Additionally, on August 8, 2008, the Company entered into a Memorandum of Understanding to settle the consolidated securities lawsuit entitled In Re: InfoSonics Corporation Securities Litigation, Lead Case No. 06 CV 1231, pending in the United States District Court for the Southern District of California. This lawsuit is an alleged class action against the Company and certain of its current and former officers and directors, filed on behalf of a purported class of persons who purchased the Company’s securities during a certain class period. The securities lawsuit relates to the Company’s restatement of financial statements in early 2006 and claims relating to the Company’s distribution of a former manufacturer’s cellular phone. The settlement was entered into to avoid the expense and disruption of continued protracted litigation and does not constitute an admission of liability by the Company or its current or former officers and directors.
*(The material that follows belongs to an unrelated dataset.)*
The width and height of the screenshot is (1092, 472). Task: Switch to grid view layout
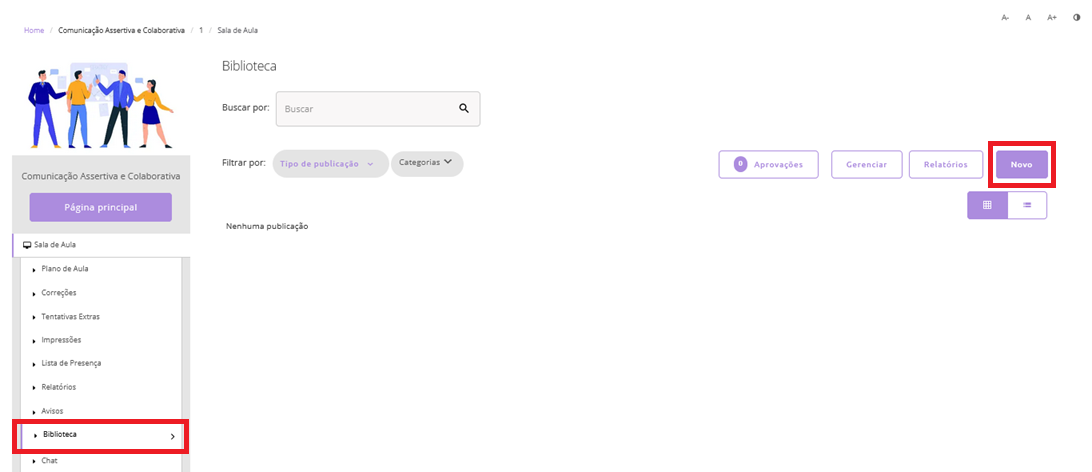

Specifically, the Company and its current and former officers and directors deny any liability or responsibility for the claims made and make no admission of any wrongdoing. Under the settlement, which is subject to preliminary and final Court approval and other conditions, in exchange for a release of claims and a dismissal with prejudice of the lawsuit, the Company agreed to pay or have its insurer pay the sum of $3,800,000.00 (said sum to be inclusive of plaintiff’s attorneys’ fees, in an amount to be ordered by the Court). It is anticipated that the Company’s insurance will cover the entire settlement payment (including plaintiff’s attorneys’ fees).
 
In light of these two settlements, which will be superceded by a more detailed stipulation of settlement and which are subject to preliminary and final Court approval and other conditions, the Company has settled all current litigation arising out of or relating to the restatement of its first quarter 2006 financial statements.
 
A copy of the press release announcing the Company’s settlement of the securities and derivative litigations is attached hereto as Exhibit 99.1 and is incorporated by reference herein.
 
Item 9.01 Financial Statements and Exhibits.
 
Exhibit No.   Description
     
10.1   Memorandum of Understanding for In Re: InfoSonics Corporation Securities Litigation, Lead Case No. 06 CV 1231.
 
10.2   Memorandum of Understanding for In Re: InfoSonics Corporation Derivative Litigation, Lead Case No. 06 CV 1336.
 
99.1   Press release dated August 12, 2008.
 

 
SIGNATURE
 
Pursuant to the requirements of the Securities Exchange Act of 1934, the registrant has duly caused this report to be signed on its behalf by the undersigned hereunto duly authorized.
 
     
 
InfoSonics Corporation
 
 
 
 
 
 
Date: August 12, 2008
By:   /s/ Jeffrey Klausner
 
Jeffrey Klausner
 
Chief Financial Officer
 

 
EXHIBIT INDEX
 
Exhibit No.   Description
     
10.1   Memorandum of Understanding for In Re: InfoSonics Corporation Securities Litigation, Lead Case No. 06 CV 1231.
 
10.2   Memorandum of Understanding for In Re: InfoSonics Corporation Derivative Litigation, Lead Case No. 06 CV 1336.
 
99.1   Press release dated August 12, 2008.